━━━ Available data

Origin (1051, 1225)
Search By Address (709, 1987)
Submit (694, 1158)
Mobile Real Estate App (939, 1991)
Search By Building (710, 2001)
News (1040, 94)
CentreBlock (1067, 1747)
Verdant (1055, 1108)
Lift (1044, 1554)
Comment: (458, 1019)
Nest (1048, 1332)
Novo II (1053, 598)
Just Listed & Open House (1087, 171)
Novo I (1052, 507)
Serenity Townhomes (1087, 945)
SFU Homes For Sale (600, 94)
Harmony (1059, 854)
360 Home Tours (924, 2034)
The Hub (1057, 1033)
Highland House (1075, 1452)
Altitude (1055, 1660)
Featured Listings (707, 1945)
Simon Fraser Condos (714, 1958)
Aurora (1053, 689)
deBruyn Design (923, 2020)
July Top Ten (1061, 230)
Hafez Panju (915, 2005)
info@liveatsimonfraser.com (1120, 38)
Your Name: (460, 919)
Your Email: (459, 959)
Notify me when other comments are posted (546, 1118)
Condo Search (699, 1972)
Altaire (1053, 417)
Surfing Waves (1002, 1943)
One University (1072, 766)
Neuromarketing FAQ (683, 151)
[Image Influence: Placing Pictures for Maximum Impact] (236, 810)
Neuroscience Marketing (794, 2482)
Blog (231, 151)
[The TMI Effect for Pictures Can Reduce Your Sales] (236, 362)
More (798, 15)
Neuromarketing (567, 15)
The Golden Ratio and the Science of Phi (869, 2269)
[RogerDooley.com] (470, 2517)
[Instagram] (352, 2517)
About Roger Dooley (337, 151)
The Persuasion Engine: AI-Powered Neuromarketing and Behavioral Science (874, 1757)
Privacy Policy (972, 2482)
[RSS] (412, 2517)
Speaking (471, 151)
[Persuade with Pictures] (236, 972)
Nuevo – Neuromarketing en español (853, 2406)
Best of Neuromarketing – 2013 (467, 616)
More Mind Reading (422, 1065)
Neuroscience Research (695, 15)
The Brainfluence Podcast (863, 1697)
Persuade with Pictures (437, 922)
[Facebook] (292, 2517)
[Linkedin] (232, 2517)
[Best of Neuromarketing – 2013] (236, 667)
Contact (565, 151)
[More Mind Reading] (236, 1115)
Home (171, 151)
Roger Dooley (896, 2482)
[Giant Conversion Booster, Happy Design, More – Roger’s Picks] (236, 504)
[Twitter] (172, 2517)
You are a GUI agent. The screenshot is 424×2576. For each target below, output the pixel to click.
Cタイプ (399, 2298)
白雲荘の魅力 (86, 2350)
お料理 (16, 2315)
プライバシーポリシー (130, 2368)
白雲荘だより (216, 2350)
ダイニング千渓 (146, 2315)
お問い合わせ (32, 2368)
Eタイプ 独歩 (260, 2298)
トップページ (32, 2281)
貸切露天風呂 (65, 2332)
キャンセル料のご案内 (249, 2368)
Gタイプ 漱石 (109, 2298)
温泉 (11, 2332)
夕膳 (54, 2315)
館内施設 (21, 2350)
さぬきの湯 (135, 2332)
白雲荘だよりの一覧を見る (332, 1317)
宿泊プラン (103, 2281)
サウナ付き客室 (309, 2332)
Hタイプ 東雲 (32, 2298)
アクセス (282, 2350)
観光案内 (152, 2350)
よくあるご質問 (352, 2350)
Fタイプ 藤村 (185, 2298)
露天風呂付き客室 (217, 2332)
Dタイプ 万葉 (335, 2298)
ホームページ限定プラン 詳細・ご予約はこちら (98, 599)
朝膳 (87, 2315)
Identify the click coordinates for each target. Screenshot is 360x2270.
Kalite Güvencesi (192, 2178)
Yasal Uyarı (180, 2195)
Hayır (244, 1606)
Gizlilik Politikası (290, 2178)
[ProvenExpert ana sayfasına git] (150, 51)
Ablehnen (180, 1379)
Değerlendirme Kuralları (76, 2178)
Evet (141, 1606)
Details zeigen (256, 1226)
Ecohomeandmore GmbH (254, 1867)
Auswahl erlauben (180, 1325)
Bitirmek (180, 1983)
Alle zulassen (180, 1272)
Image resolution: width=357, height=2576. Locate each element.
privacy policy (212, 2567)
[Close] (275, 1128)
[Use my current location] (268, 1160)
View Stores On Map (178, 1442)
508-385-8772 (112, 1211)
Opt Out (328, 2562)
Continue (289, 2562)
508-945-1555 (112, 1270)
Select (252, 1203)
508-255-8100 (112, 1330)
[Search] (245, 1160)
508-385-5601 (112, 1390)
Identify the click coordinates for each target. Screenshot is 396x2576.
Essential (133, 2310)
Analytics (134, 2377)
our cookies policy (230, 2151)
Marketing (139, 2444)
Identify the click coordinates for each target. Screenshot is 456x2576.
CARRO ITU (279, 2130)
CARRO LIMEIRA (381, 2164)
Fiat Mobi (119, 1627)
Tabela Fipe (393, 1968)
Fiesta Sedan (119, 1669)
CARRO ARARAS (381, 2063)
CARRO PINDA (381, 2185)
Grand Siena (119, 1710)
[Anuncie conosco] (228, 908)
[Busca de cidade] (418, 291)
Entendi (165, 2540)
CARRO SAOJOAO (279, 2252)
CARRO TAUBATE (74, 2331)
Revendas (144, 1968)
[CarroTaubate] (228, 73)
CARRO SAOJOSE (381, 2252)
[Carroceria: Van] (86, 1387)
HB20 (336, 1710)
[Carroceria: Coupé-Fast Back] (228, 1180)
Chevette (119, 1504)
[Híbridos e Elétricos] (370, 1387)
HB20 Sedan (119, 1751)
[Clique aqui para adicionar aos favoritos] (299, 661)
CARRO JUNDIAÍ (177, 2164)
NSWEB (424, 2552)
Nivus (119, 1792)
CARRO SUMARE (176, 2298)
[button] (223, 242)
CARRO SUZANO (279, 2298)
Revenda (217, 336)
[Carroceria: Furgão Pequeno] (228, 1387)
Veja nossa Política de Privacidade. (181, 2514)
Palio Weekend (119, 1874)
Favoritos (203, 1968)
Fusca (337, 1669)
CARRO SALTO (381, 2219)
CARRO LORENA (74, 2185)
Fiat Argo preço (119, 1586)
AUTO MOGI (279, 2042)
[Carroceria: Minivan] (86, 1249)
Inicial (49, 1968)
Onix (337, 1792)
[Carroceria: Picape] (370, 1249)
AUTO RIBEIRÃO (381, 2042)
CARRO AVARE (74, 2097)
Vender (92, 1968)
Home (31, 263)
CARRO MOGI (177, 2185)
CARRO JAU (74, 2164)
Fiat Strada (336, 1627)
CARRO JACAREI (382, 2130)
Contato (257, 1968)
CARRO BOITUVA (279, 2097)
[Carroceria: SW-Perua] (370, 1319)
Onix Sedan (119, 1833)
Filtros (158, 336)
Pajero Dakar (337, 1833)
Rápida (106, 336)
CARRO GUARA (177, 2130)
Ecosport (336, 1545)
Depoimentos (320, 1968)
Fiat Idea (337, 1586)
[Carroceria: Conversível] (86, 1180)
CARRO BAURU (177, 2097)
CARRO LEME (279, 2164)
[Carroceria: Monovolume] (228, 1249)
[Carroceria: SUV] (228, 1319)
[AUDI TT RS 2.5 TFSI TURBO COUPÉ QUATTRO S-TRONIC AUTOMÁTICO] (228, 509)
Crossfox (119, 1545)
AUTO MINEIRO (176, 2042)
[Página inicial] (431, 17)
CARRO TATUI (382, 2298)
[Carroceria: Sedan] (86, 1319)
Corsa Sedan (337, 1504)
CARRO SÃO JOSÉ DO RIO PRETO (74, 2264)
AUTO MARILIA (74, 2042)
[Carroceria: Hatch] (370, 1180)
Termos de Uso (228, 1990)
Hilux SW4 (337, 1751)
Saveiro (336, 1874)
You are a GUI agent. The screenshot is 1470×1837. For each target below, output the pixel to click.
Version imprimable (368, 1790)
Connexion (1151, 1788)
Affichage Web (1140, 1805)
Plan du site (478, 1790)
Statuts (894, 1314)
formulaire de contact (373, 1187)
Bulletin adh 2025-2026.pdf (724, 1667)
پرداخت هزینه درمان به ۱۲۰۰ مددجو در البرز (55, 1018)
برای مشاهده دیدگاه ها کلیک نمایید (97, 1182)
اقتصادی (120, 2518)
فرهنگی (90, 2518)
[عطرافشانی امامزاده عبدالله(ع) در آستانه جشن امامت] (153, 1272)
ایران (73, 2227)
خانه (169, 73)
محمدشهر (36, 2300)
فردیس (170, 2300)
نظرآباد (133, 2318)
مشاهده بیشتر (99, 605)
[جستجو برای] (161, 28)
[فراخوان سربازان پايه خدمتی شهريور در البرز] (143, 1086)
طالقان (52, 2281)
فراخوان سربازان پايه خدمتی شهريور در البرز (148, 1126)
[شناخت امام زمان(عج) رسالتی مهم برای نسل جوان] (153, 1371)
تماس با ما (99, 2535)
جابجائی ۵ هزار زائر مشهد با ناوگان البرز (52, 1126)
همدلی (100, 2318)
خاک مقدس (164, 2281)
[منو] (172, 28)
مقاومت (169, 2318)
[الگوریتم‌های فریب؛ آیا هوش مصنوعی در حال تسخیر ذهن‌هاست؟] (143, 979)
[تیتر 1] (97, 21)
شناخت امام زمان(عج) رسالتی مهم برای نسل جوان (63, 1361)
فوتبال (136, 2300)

━━━━━━

### Work instruction:
Reproduce each line of the records in which the string "Image" appears.

### Expected answer:
[Image Influence: Placing Pictures for Maximum Impact] (236, 810)
Image resolution: width=357, height=2576. Locate each element.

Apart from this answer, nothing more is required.